::: Reading text

Further to the discussion below on the PLoS Medicine paper on antidepressants versus placebo, I've noted what I think is a strange way of reporting the paper that ultimately traces back to the authors themselves and the PLoS summary.

From the authors:

"the increased benefit for extremely depressed patients seems attributable to a
decrease in responsiveness to placebo, rather than an increase in responsiveness
to medication."

And the summary:

"The findings also show that the effect for these patients seems to be due to
decreased responsiveness to placebo, rather than increased responsiveness to
medication."

Now there are two ways to interpret this (see Figure 3 repeated here). One way would be to say that if we assume (for simplicity) that drug responses are due to placebo + 'true' drug effect then the 'true' drug effect in severe depression is greater than for milder depression. The decreased placebo effect at more severe depression suggests that there is less spontaneous remission (or less response to non-specific interventions) with more severe depression.

But a lot of people have been saying things like:

"The only exception is in the most severely depressed patients...But that is probably because the placebo stopped working so well, they say, rather than the drugs having worked better."

Or:

"The researchers said that the drug was more effective than a placebo in severely depressed patients but that this was because of a decreased placebo effect."

Even:

"...with slightly more benefit in severe depression but only because of less
response to placebo"

And:

"People with severe symptoms appeared to gain more clear-cut benefit - but this
might be more down to the fact that they were less likely to respond to the
placebo pill, rather than to respond positively to the drugs. "

Now there is a sense in which this could be true, and I really hope it is the interpretation that the authors intended, and that is consistent with the view that a large placebo effect can mask the response to a drug. So if the drugs cause a constant improvement in symptoms at any level of severity (see the figure) then at lower severity where the placebo effect is greater those people who got better with the drug would have got better anyway so there is no net difference between the groups. At more severe levels of depression the drug works just as well but those people who get better on the drug wouldn't have got better with the placebo, that is the decreasing placebo response unmasks the 'real' drug effect. Technically what we are saying here is that the drug effect is not additive, that the response to the drug is more than simply adding the response to placebo plus adding the 'true' drug effect. But note here that we are saying that the drugs do in fact have an appreciable 'true' drug effect that is simply masked by high placebo response rates.

However, the way the stories are written, and I admit this may just be me over interpreting the subtext, suggests to me that the implication intended is that the falling placebo effect with increasing severity is somehow causing the greater apparent effect of the antidepressants over placebo and this is thus not a 'real' effect. That would be a fundamental misunderstanding.

[Language Log has a nice discussion of the reporting of this paper]

The drugs don't work?

Interesting study looking at antidepressants out in PLoS Medicine. It does a meta-analysis:

"from the FDA all publicly releasable information about the clinical trials for efficacy conducted for marketing approval of fluoxetine, venlafaxine, nefazodone, paroxetine, sertraline, and citalopram, the six most widely prescribed antidepressants approved between 1987 and 1999".

::::::

◆ The problem
Please extract the stretch from "Further to the" through "the PLoS summary." in the post about the antidepressant study's reporting, copying it word for word. Rely only on the post about the antidepressant study's reporting.

::: Records

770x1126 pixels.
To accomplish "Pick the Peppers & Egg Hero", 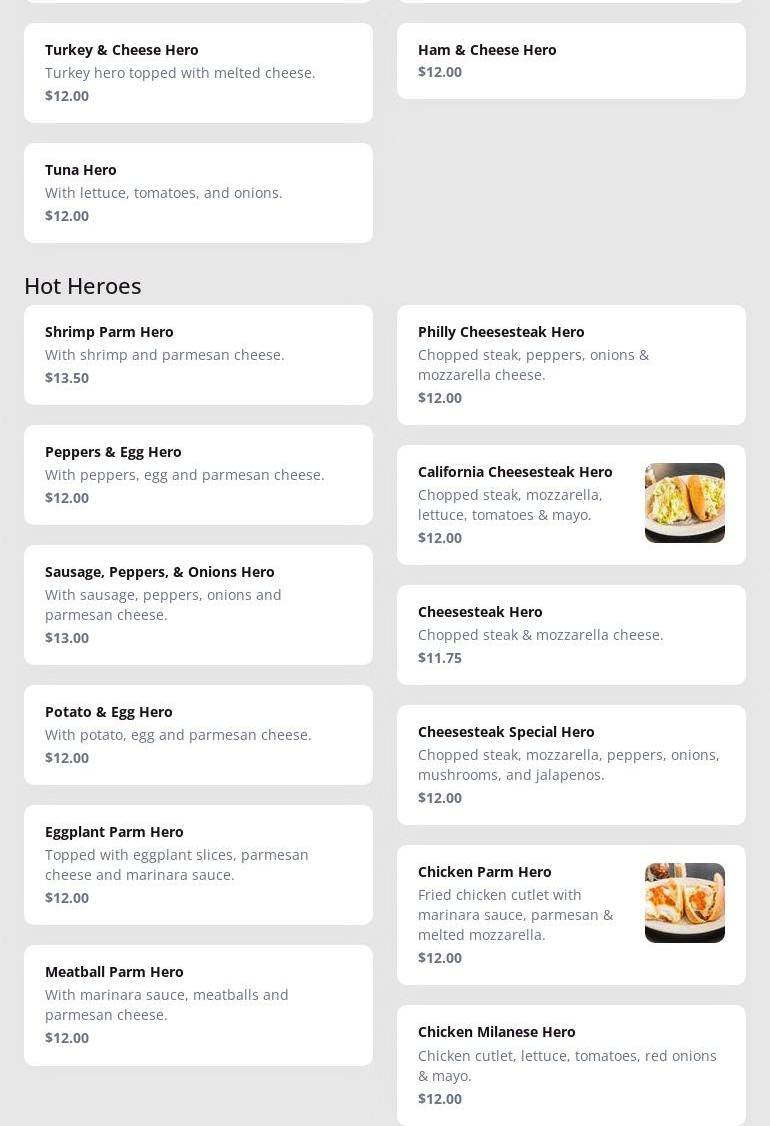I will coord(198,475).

::::::
::: Records

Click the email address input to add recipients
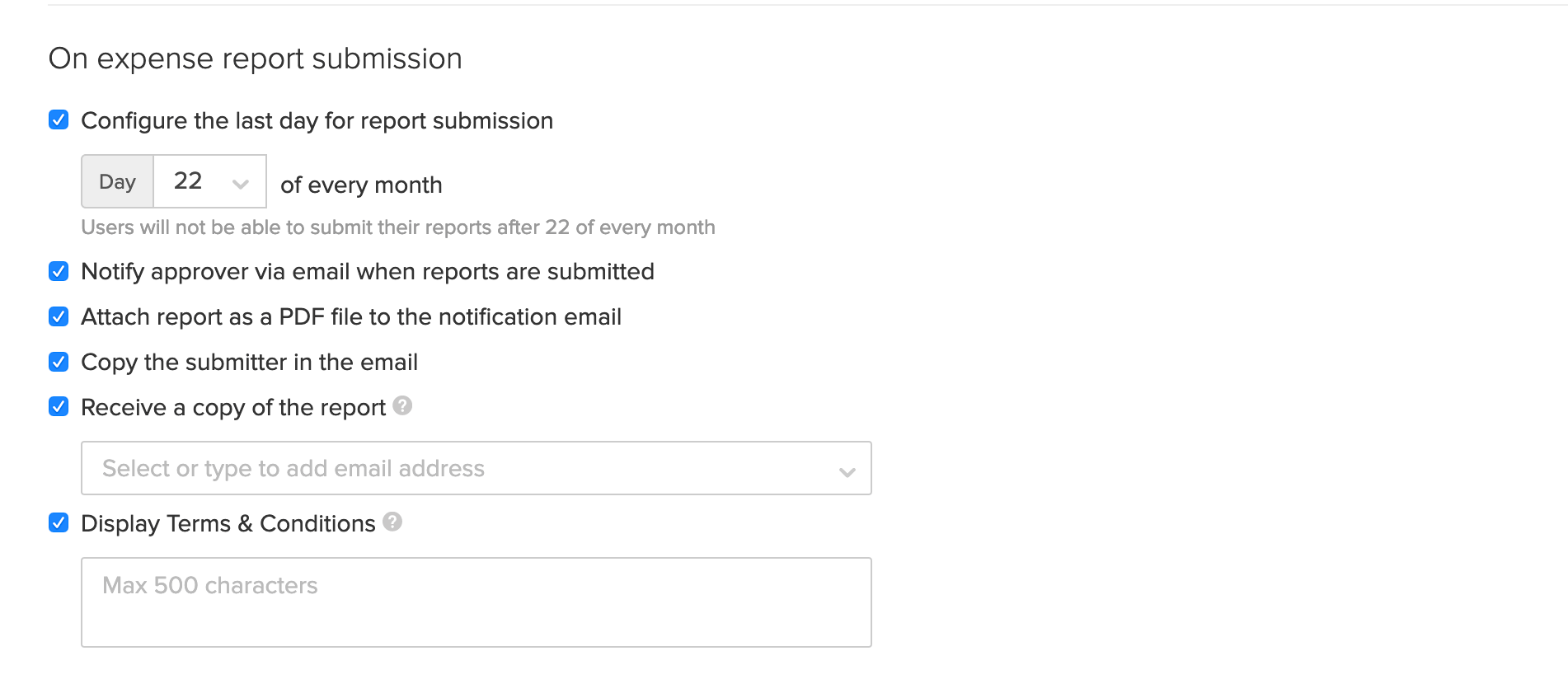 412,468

::::::

◆ Exercise output
Further to the discussion below on the PLoS Medicine paper on antidepressants versus placebo, I've noted what I think is a strange way of reporting the paper that ultimately traces back to the authors themselves and the PLoS summary.